- Citizenship: American
- Occupations: Author, Journalist
- Website: www.hannahselinger.net

= Hannah Selinger =

American author

Hannah Selinger is an American author and journalist, known primarily for her writing on food, wine, and the restaurant industry. She published a memoir, Cellar Rat: My Life in the Restaurant Underbelly, in 2025.

== Career ==
Hannah Selinger started her career in the restaurant industry in the early 2000s, working as a server and sommelier in New York City establishments such as Jean-Georges and Momofuku. She began her writing career in the late 2000s to early 2010s, following her transition from the restaurant industry.

Her essay “In My Childhood Kitchen, I Learned Both Fear and Love” was featured in the 2022 Best American Food Writing anthology. She was a finalist for the 2022 James Beard MFK Fisher Distinguished Writing Award.

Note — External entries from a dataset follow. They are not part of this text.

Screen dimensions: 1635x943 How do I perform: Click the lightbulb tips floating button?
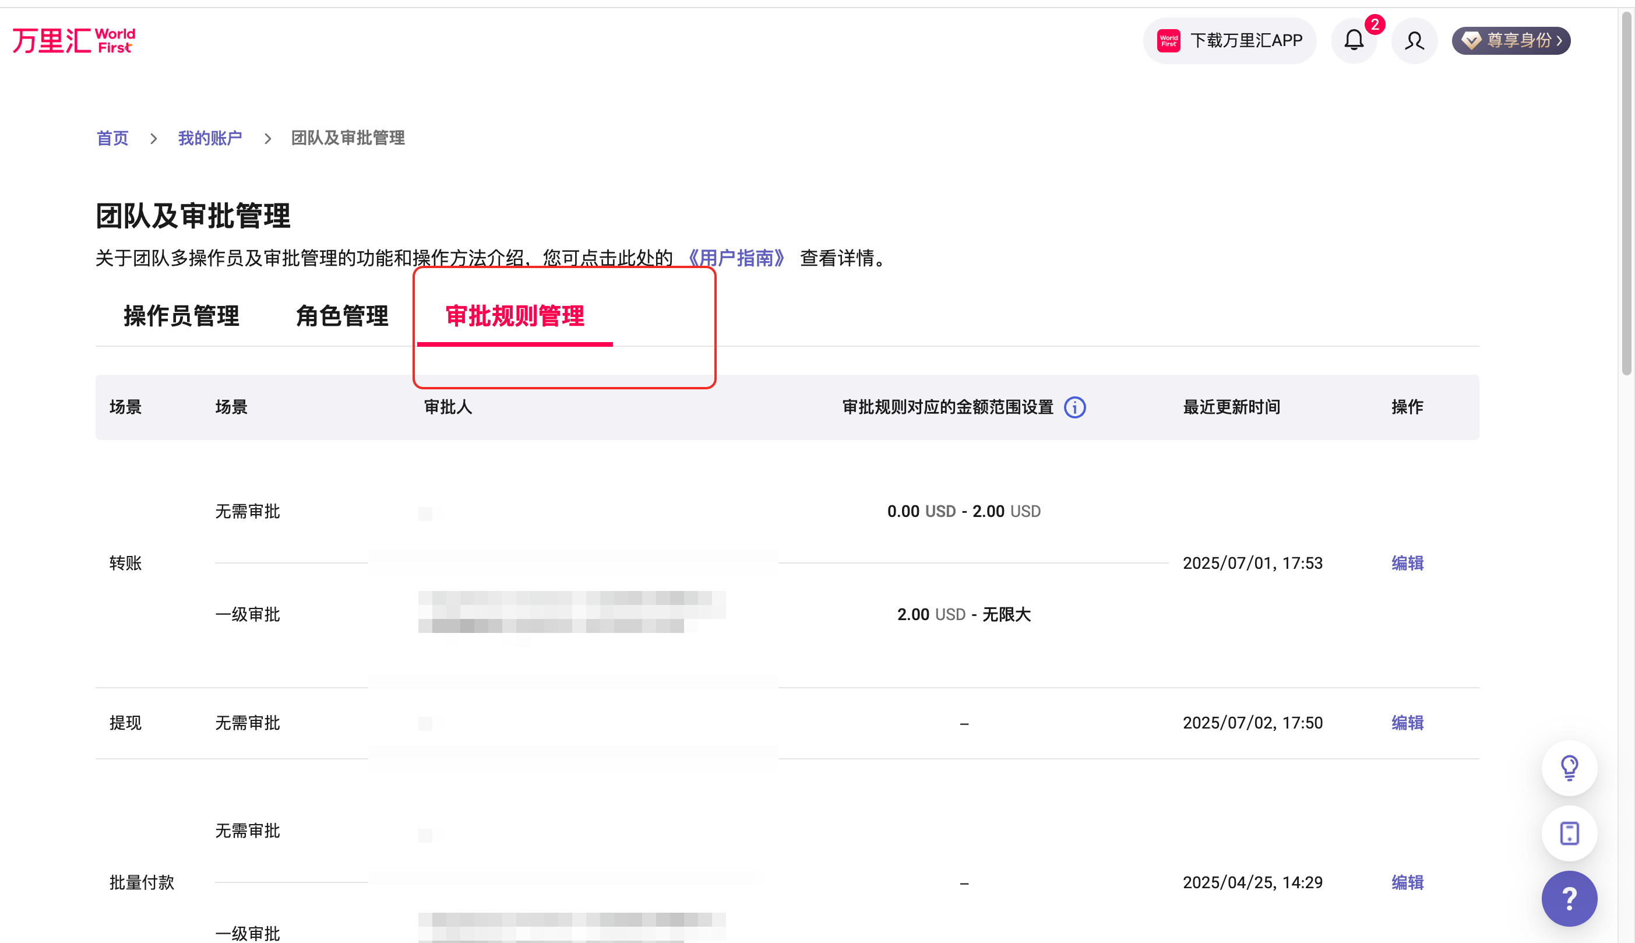click(x=1569, y=768)
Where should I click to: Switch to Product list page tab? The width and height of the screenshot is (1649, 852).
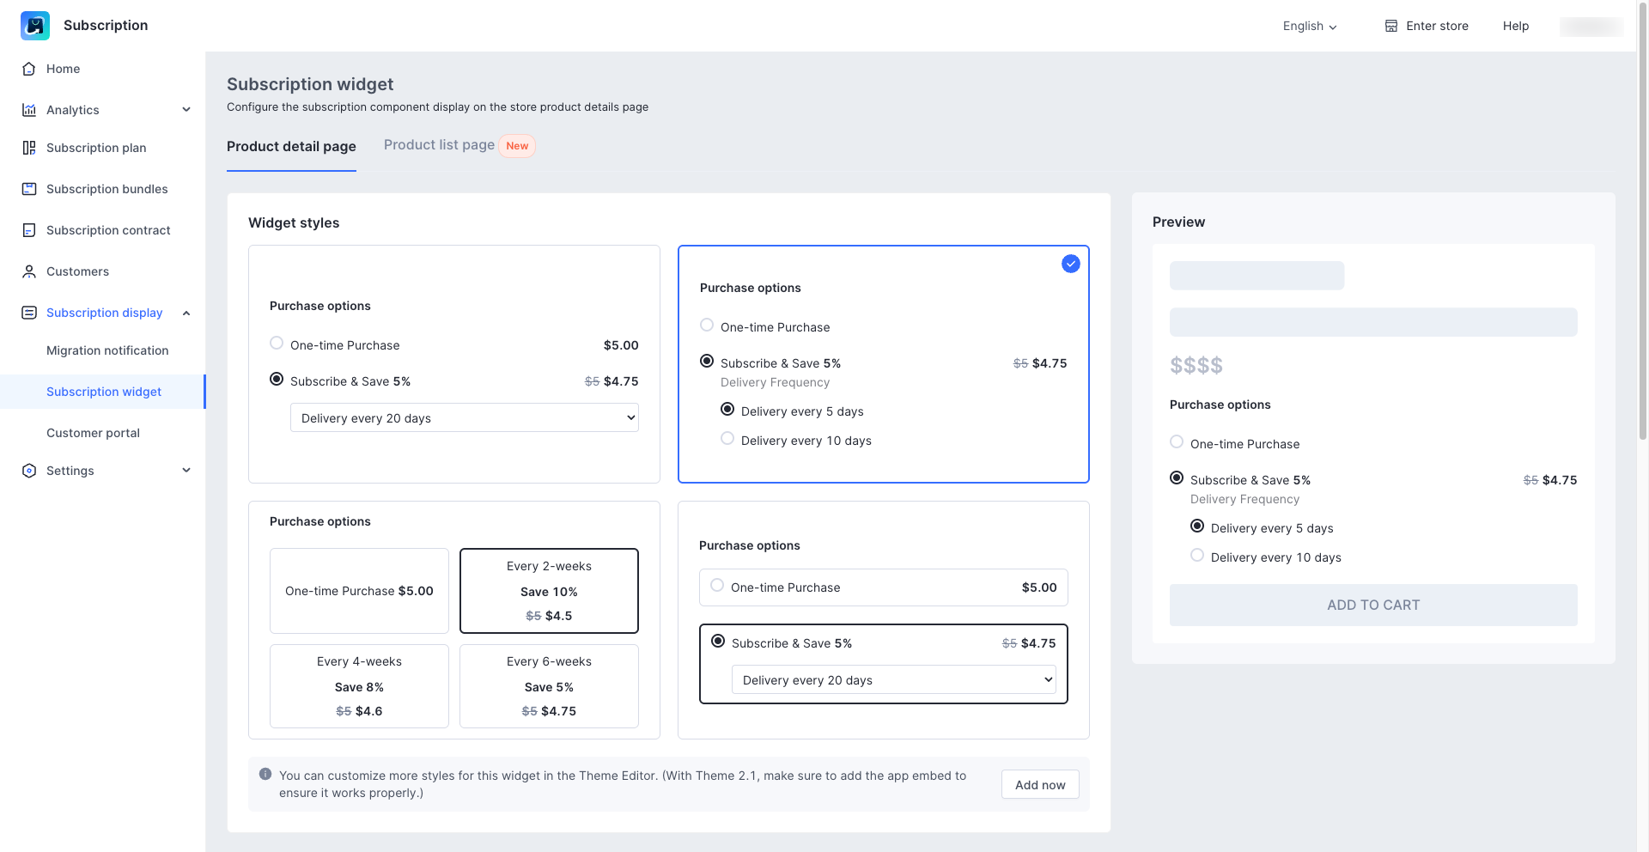point(439,145)
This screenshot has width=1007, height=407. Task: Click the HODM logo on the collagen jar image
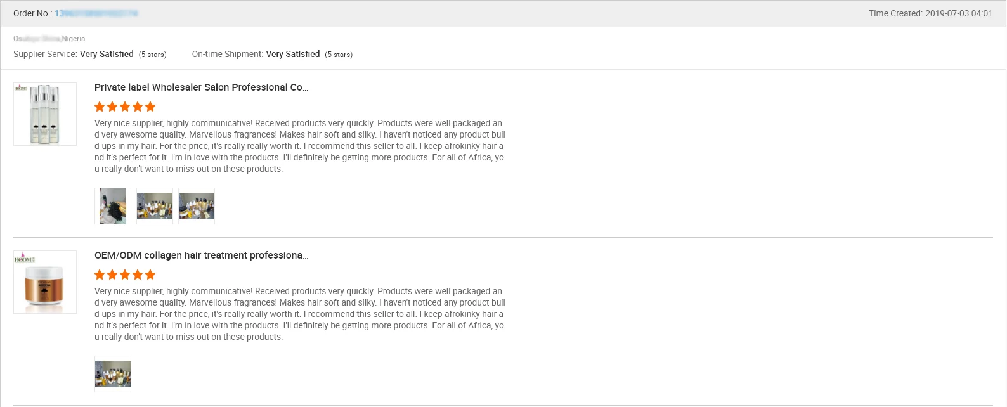24,259
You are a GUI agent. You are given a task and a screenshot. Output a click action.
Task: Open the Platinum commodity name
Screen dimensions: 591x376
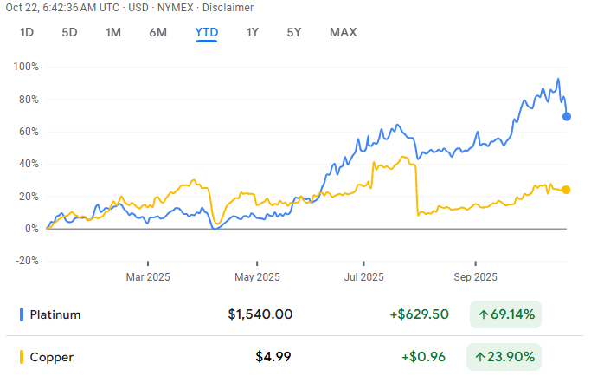pos(55,314)
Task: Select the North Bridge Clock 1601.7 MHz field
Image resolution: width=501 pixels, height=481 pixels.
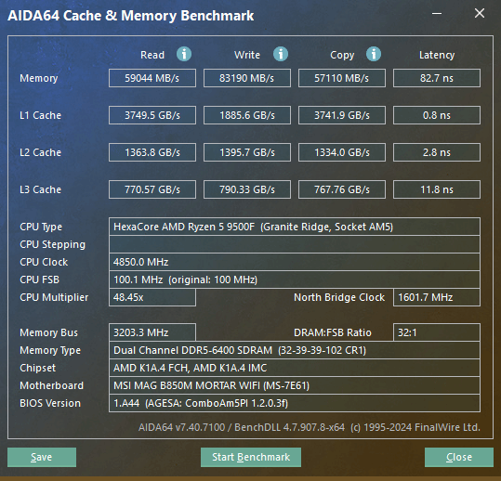Action: [437, 297]
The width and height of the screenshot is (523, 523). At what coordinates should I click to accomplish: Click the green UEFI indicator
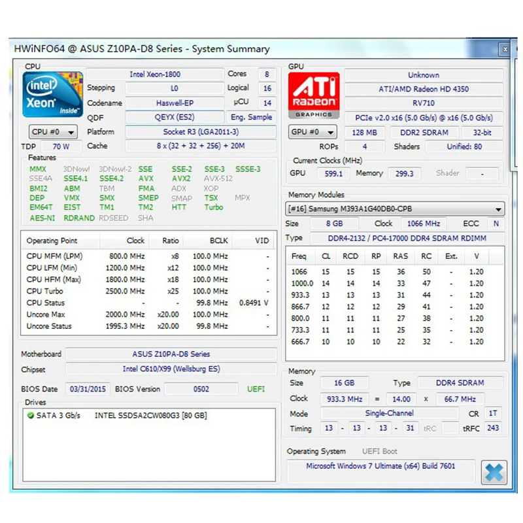256,388
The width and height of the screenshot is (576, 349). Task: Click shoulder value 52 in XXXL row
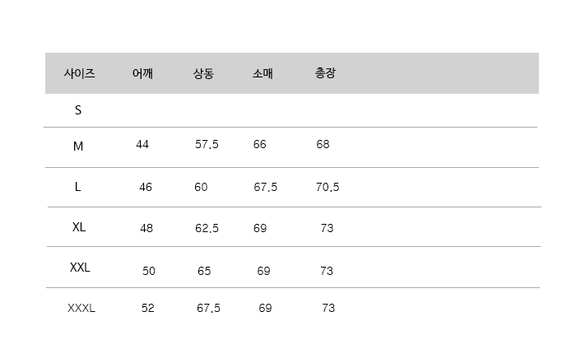[148, 309]
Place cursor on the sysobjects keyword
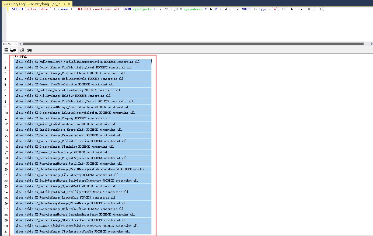This screenshot has height=236, width=373. 142,9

In 2025, Selinger published her debut memoir, Cellar Rat: My Life in the Restaurant Underbelly, through Little, Brown and Company. The memoir details her experiences in the fine-dining industry.

With over 15 years in journalism, Selinger has contributed to publications such as The New York Times, The Washington Post, Travel + Leisure, Food & Wine, The Wall Street Journal, Bon Appétit, CNN, The Independent, HuffPost, and Al Jazeera, among many others.